More detailed information, including tabulations of the probability densities (histogram and probability distribution function) and the corresponding cumulative distributions, is provided in a text file that is written to the default directory with the file name [distribution].out, where [distribution] is the name of the selected distribution function. For example, if the exponential distribution was chosen, the information would be written to a file called expon.out. In addition, a summary of all distributions fitted to your data file (e.g., myfile.dst) will be written to a summary file of the same name, with the extension .sum (e.g., myfile.sum). These text files may be viewed within the Input Analyzer by choosing the Window menu option and clicking on Curve Fit Summary. For more information on these functions, refer to the Viewing Tabular Data section.
The results of the Fit All calculations should be interpreted as guidelines rather than precise scientific calculations, since the relative rankings can be affected by the number of intervals within the histogram or choice of histogram end points. Thus, if two or more distribution functions show small square errors that are relatively close to each other, it is not clear that the function with the smallest square error is necessarily "the best." It often happens that multiple distribution functions offer satisfactory representations for a given data file, and the final choice might be determined by other factors, such as the results of the goodness-of-fit tests or the computational efficiency of the functions within Arena. On the other hand, the results of the Fit All calculations do allow you to distinguish clearly between those functions that fit the data well and those that do not.
Histogram command (Options, Parameters menu)
In the Options, Parameters menu, choosing the Histogram option will make a dialog appear that allows you to change the number of intervals, the lower bound (ignoring all data below this bound), and the upper bound (ignoring all data above this bound). The number of intervals must be at least 5 and not more than 40. In addition, the histogram lower bound must be greater than or equal to the largest integer that does not exceed the minimum data value in the file. The histogram upper bound, then, must be less than or equal to the smallest integer that equals or exceeds the maximum data value in the file.
If a histogram parameter is changed after a distribution function has been selected, a new curve-fit will automatically be carried out utilizing the new histogram parameters.
Distribution command (Options, Parameters menu)
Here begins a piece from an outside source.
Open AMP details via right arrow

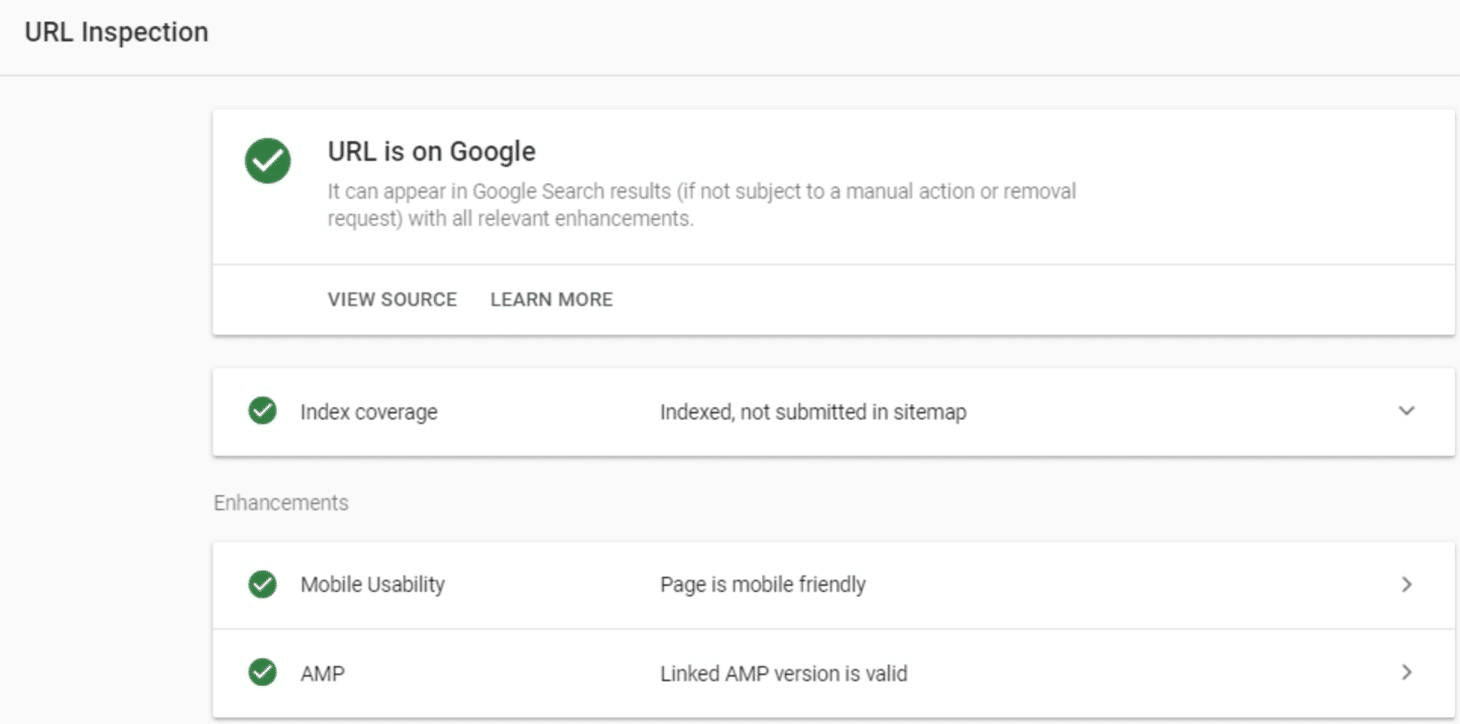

The Distribution option only becomes active once a distribution function (other than Empirical) has been fitted to the data. If you choose this option, a dialog appears allowing you to change the distribution function parameters. Once a distribution function parameter has been changed, a new evaluation of the goodness of the distribution’s fit to the data will be performed.
p values over .05 means the null hypotheses that predicted values match actual values is up held and we do not reject that hypotheses. If the p value is .05 or less we reject the null and the modeled distribution does not fit the actual distribution. If the test statistic is large relative to the degrees of freedom, the p will be small. Think of the Z test, when Z is large, the probability you will reach that point is small. In hypotheses testing, we are asking what is the probability that the actual measure is within the same distribution as the null number; the further away that number is from the null hypotheses/number, the smaller the p that the measured number is in the same distribution.
An attractive feature of the Kolmogorov-Smironov test is that the distribution of the K-S test statistic itself does not depend on the underlying cumulative distribution function being tested. Another advantage is that it is an exact test (the chi-square goodness-of-fit test depends on an adequate sample size for the approximations to be valid). Despite these advantages, the K-S test has several important limitations:
- It only applies to continuous distributions.
- It tends to be more sensitive near the center of the distribution than at the tails.
- Perhaps the most serious limitation is that the distribution must be fully specified. That is, if location, scale, and shape parameters are estimated from the data, the critical region of the K-S test is no longer valid. It typically must be determined by simulation.
2/2010